▶ [REQUIRED WORK]:
Looking through the records below, please work out how many lines contain "Sort". Give only that number.

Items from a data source
*** Block opens ***

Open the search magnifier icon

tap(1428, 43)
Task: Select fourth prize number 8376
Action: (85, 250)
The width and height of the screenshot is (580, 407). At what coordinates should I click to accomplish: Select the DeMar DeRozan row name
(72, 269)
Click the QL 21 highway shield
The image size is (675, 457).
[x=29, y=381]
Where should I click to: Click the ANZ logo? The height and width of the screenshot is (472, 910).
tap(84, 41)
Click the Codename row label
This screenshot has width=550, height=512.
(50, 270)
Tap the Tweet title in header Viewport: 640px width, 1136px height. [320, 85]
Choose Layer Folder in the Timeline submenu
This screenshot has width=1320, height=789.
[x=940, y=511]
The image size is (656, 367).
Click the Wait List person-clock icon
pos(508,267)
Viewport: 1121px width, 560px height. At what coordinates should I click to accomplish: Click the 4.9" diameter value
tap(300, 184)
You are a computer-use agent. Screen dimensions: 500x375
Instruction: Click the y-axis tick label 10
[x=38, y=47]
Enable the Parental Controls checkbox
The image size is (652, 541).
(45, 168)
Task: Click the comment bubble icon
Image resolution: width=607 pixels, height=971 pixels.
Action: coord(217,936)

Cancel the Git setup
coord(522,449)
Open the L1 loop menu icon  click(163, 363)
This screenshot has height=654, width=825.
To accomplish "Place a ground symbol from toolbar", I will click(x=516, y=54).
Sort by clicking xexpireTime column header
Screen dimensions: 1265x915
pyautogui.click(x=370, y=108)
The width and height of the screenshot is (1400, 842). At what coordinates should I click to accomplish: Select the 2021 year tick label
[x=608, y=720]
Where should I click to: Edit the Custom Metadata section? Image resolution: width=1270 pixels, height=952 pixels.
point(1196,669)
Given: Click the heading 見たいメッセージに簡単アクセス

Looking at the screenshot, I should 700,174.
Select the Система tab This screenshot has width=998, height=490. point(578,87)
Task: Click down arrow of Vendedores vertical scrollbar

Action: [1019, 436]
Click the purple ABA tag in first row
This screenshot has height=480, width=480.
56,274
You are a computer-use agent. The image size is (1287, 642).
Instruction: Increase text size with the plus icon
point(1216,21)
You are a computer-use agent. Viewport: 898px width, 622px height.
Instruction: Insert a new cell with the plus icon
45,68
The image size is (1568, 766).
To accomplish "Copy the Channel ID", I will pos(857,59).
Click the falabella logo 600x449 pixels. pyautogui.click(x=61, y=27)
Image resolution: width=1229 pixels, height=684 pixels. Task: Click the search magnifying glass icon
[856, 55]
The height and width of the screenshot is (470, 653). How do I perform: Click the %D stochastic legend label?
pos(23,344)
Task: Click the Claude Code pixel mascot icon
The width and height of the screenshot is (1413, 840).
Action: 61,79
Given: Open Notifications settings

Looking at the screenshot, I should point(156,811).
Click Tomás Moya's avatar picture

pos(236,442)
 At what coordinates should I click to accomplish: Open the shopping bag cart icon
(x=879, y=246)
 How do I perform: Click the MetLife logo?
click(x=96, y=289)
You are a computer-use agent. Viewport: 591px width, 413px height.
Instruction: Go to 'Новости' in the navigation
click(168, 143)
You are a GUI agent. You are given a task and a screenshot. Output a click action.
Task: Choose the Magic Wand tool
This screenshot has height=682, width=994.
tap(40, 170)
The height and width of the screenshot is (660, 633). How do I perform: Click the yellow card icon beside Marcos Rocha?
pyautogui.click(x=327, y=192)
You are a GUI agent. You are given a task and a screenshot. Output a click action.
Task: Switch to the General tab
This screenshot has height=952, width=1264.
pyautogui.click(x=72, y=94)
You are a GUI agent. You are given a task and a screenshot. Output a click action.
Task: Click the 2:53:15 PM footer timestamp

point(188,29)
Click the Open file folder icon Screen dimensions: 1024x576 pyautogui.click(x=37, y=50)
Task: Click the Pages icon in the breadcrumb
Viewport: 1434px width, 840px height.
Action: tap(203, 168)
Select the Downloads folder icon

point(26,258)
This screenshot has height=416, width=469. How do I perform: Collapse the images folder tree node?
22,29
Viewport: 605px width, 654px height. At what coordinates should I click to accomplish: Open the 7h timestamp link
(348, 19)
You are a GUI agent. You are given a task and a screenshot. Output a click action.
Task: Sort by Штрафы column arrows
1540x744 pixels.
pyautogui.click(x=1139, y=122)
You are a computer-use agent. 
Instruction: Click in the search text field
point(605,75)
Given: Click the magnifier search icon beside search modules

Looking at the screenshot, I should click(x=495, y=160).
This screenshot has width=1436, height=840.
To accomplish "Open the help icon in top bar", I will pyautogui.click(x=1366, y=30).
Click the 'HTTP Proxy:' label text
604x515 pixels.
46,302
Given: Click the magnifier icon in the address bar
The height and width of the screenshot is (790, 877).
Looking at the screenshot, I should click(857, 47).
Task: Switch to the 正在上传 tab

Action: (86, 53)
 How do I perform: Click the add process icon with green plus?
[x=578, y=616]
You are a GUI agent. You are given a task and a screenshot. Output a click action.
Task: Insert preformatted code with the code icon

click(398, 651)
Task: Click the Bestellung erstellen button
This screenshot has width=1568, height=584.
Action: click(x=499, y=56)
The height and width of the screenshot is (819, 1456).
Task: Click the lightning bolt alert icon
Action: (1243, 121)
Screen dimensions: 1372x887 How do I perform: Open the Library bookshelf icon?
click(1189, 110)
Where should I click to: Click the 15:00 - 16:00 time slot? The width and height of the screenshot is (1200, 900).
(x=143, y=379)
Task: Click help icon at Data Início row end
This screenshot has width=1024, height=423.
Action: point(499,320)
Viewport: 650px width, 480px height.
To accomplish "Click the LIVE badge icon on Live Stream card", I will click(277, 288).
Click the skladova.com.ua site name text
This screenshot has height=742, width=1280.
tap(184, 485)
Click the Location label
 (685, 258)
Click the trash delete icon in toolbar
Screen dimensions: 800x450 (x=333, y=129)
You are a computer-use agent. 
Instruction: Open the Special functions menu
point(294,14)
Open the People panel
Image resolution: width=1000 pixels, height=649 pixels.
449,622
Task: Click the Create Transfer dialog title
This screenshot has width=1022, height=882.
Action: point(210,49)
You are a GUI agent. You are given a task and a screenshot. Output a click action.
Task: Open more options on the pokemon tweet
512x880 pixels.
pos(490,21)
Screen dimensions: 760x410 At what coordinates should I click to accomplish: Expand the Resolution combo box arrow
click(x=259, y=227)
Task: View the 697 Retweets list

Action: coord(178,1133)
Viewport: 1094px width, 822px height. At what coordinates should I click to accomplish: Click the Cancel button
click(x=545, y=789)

*** Block closes ***

▶ [YOUR SOLUTION]:
2